(Условие задания) Процитируйте дословно все записи, приведённые ниже, не меняя в них ни одного символа.

[Сохранённые записи]
----

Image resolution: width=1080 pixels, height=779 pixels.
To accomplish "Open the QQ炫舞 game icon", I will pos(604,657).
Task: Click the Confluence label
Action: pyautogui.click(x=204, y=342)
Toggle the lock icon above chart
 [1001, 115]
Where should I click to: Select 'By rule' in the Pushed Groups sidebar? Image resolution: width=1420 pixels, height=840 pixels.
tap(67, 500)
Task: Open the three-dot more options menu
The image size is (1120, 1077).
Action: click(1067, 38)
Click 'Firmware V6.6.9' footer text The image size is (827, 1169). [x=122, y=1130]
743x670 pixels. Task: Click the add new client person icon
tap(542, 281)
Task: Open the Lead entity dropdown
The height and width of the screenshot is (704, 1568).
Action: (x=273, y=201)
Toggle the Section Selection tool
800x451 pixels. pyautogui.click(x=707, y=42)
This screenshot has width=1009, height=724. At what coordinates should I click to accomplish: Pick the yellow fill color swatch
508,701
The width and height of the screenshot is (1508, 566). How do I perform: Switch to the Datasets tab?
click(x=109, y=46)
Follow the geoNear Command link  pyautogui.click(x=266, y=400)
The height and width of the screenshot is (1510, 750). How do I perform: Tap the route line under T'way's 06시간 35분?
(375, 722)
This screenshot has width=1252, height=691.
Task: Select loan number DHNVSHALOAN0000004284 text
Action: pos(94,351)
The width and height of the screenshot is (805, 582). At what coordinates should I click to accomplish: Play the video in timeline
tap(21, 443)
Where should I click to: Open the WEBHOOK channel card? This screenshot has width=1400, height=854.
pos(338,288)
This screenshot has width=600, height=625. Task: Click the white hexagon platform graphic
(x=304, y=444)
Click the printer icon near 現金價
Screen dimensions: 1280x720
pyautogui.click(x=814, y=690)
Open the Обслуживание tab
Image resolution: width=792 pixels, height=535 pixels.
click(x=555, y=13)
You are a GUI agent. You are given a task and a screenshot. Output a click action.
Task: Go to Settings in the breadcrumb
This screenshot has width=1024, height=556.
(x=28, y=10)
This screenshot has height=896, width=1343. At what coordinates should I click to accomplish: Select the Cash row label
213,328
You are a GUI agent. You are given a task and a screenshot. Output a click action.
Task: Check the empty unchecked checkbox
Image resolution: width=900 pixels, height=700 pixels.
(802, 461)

----

(Решение задания)
Image resolution: width=1080 pixels, height=779 pixels.
To accomplish "Open the QQ炫舞 game icon", I will pos(604,657).
Task: Click the Confluence label
Action: pyautogui.click(x=204, y=342)
Toggle the lock icon above chart
 [1001, 115]
Where should I click to: Select 'By rule' in the Pushed Groups sidebar? Image resolution: width=1420 pixels, height=840 pixels.
tap(67, 500)
Task: Open the three-dot more options menu
The image size is (1120, 1077).
Action: click(1067, 38)
Click 'Firmware V6.6.9' footer text The image size is (827, 1169). [x=122, y=1130]
743x670 pixels. Task: Click the add new client person icon
tap(542, 281)
Task: Open the Lead entity dropdown
The height and width of the screenshot is (704, 1568).
Action: (x=273, y=201)
Toggle the Section Selection tool
800x451 pixels. pyautogui.click(x=707, y=42)
This screenshot has width=1009, height=724. At what coordinates should I click to accomplish: Pick the yellow fill color swatch
508,701
The width and height of the screenshot is (1508, 566). How do I perform: Switch to the Datasets tab?
click(x=109, y=46)
Follow the geoNear Command link  pyautogui.click(x=266, y=400)
The height and width of the screenshot is (1510, 750). How do I perform: Tap the route line under T'way's 06시간 35분?
(375, 722)
This screenshot has width=1252, height=691.
Task: Select loan number DHNVSHALOAN0000004284 text
Action: pos(94,351)
The width and height of the screenshot is (805, 582). At what coordinates should I click to accomplish: Play the video in timeline
tap(21, 443)
Where should I click to: Open the WEBHOOK channel card? This screenshot has width=1400, height=854.
pos(338,288)
This screenshot has width=600, height=625. Task: Click the white hexagon platform graphic
(x=304, y=444)
Click the printer icon near 現金價
Screen dimensions: 1280x720
pyautogui.click(x=814, y=690)
Open the Обслуживание tab
Image resolution: width=792 pixels, height=535 pixels.
click(x=555, y=13)
You are a GUI agent. You are given a task and a screenshot. Output a click action.
Task: Go to Settings in the breadcrumb
This screenshot has width=1024, height=556.
(x=28, y=10)
This screenshot has height=896, width=1343. At what coordinates should I click to accomplish: Select the Cash row label
213,328
You are a GUI agent. You are given a task and a screenshot. Output a click action.
Task: Check the empty unchecked checkbox
Image resolution: width=900 pixels, height=700 pixels.
(802, 461)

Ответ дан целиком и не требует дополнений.